The Geode codebase was originally developed under the name of GemFire by Gemstone Systems in 2002, which was later acquired by VMware. The GemFire technology went to Pivotal when that company was spun out in 2013. Pivotal submitted the GemFire technology to the Apache Incubator in April 2015 under the project name Geode. It became a top-level project last month.
It originally captured interest as the transactional data engine used in Wall Street trading platforms. Now more than 600 enterprises use the technology for high-scale business applications that require low latency and 24×7 availability.
Pivotal announced in 2015 plans to open source its entire big data suite, including GemFire, analytical massive parallel processing (MPP) data warehouse Greenplum Database and HAWQ, an SQL-on Hadoop analytic engine.
Geode and Apache Ignite started out from a similar purpose, according to Shaposhnik, but he sees Ignite moving more toward a SAP HANA replacement.
Pivotal is still developing its commercial GemFire offerings, focusing on Spring integration that involves decoupling the application logic from the database logic, making it easier to switch databases in microservices architectures, according to Shaposhnik.
Since the project’s inception, the bulk of the work has been around refactoring the core of Geode to run on the latest version of jgroups; WAN replication and continuous query functionality; and native client functionality.
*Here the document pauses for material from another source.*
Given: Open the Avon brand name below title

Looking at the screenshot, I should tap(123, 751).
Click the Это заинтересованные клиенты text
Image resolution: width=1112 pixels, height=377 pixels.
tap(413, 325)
“I would love to see the project getting more diverse just by getting more companies participating,” Shaposhnik said. “We have different companies, but let’s be honest, it’s still dominated by Pivotal by a number of contributors.”
He said he believes the governance model will allow the project to achieve to the level of diversity that Spark or Hadoop have, in which 30 percent or less of its contributors come from one company.
Integrations with Spring, Spark and a Redis-to-Geode adaptor are in the works.